Rosetta kwam een jaar geleden op 6 augustus aan bij de komeet. Sindsdien hebben de twee samen met ruimtelander Philae 750 miljoen kilometer afgelegd. Doordat de komeet nu dicht bij de zon staat en steeds meer zonnewarmte opvangt, warmt het geheel op. Door de warmte spuiten gas, stoom en ijs met een steeds grotere snelheid de ruimte in, schrijft de Europese ruimtevaartorganisatie ESA. Door de opwarming worden de coma, de wolk gas rond een komeet of 'atmosfeer', en de staart steeds groter en indrukwekkender.
De intensiteit is nu op zijn hoogst en blijft dat de komende weken. Rosetta maakte daar mooie beelden van. De beelden zijn geschoten vanaf ongeveer 327 kilometer afstand, een uur voordat het zogenaamde perihelium bereikt werd. Het perihelium is het moment waarop een object dat rond de zon gaat in een elliptische baan, het dichtst bij de zon staat.
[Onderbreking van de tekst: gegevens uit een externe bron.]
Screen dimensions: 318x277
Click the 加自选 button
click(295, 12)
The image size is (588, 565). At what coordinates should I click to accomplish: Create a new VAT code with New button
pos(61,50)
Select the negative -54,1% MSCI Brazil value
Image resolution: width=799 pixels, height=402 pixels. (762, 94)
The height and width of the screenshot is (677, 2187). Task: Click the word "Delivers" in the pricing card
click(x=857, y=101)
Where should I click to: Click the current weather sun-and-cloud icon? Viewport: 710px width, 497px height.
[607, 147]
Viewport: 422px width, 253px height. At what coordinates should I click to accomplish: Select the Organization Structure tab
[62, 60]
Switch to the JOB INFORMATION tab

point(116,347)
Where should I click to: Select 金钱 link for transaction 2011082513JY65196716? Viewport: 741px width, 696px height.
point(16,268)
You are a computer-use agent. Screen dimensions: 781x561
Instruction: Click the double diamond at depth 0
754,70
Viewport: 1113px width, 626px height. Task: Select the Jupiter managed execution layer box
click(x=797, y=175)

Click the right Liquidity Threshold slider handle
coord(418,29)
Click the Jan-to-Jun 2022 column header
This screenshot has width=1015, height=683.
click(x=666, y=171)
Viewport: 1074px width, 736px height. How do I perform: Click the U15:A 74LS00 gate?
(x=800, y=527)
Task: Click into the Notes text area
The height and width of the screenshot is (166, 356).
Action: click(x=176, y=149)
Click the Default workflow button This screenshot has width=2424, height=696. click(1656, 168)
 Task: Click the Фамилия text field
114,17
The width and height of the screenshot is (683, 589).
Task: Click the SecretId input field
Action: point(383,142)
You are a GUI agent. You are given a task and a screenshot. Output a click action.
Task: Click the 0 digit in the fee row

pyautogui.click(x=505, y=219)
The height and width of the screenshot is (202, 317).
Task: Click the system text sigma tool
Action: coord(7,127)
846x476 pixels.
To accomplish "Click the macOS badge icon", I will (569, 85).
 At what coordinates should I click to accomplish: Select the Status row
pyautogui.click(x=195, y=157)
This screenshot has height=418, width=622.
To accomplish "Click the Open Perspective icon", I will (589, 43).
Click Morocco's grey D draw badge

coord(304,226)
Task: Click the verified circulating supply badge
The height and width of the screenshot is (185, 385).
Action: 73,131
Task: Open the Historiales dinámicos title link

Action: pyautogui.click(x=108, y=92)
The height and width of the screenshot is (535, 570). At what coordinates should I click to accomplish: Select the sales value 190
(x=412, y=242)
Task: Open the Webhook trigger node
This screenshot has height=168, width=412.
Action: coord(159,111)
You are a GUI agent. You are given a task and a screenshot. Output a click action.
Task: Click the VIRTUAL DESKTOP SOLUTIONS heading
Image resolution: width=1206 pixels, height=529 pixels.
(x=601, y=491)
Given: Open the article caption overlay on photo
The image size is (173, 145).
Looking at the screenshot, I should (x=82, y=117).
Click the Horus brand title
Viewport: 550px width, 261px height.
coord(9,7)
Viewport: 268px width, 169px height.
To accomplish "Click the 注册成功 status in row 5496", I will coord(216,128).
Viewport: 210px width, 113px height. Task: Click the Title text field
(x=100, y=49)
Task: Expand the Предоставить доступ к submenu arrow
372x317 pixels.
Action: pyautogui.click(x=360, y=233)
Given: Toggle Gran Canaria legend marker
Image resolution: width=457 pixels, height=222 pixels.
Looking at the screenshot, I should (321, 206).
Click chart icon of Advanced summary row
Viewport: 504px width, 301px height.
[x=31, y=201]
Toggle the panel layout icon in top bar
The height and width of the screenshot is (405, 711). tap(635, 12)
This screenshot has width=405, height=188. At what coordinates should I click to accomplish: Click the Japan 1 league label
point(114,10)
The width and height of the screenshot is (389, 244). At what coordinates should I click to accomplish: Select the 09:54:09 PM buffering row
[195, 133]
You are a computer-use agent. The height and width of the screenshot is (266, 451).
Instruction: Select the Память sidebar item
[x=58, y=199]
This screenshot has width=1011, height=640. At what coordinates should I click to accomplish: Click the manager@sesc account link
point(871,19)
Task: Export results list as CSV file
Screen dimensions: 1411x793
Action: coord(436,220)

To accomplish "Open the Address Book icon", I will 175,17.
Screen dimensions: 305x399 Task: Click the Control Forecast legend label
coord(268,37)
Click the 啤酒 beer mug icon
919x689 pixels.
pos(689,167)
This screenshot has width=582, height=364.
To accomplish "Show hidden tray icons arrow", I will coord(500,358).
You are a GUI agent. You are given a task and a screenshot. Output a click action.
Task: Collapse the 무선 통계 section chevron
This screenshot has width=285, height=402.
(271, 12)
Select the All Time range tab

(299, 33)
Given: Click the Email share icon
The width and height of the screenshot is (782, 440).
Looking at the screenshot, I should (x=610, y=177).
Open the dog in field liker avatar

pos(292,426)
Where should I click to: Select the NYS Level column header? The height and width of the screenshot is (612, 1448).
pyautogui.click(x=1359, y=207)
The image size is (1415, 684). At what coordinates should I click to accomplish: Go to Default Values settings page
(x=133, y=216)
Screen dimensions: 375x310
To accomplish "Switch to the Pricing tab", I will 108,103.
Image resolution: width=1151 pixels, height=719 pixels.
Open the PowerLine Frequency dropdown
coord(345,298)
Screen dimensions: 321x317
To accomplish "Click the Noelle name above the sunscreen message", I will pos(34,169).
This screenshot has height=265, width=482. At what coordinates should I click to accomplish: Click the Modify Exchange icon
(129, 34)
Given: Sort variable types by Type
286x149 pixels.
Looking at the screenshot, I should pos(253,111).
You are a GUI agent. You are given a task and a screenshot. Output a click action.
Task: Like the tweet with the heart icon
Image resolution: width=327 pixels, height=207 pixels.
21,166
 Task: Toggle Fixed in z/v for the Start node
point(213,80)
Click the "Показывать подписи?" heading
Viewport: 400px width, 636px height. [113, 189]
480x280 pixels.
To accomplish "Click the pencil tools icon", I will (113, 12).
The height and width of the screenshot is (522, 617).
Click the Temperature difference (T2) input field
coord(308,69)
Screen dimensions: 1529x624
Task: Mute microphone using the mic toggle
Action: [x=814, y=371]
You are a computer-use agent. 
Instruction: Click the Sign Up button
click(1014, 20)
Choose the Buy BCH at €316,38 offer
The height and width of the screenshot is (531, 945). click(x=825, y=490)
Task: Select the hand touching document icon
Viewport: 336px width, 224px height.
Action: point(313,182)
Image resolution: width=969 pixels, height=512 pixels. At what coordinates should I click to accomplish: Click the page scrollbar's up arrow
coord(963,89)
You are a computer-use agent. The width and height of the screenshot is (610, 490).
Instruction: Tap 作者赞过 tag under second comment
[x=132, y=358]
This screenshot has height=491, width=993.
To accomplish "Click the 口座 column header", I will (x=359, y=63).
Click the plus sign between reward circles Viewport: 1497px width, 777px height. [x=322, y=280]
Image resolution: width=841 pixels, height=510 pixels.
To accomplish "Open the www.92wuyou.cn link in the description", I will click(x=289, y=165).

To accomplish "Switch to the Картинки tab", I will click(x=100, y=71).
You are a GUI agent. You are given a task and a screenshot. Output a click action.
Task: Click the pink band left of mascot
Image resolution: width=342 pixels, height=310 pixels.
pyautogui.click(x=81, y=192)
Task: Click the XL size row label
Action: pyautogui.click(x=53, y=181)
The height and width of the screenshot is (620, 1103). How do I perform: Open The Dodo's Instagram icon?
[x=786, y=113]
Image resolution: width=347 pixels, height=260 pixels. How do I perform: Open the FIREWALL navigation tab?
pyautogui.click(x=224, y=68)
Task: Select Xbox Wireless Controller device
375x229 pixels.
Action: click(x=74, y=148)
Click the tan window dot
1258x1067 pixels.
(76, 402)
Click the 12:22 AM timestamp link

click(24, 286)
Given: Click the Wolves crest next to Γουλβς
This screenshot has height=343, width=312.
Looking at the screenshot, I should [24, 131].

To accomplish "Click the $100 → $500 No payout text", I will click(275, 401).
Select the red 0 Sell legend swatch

Astronomen hebben berekend dat de komeet nu tot zo'n 300 kilogram waterdamp per seconde uitspuwt, duizend keer meer dan toen Rosetta een jaar geleden aankwam bij de komeet. Vermoedelijk komt er ook zo'n 1000kg stof per seconde vrij, wat het leven voor Rosetta niet veiliger maakt. Door alle uitstoot van stof en gruis moesten de astronomen de sonde steeds verder verwijderen van de komeet.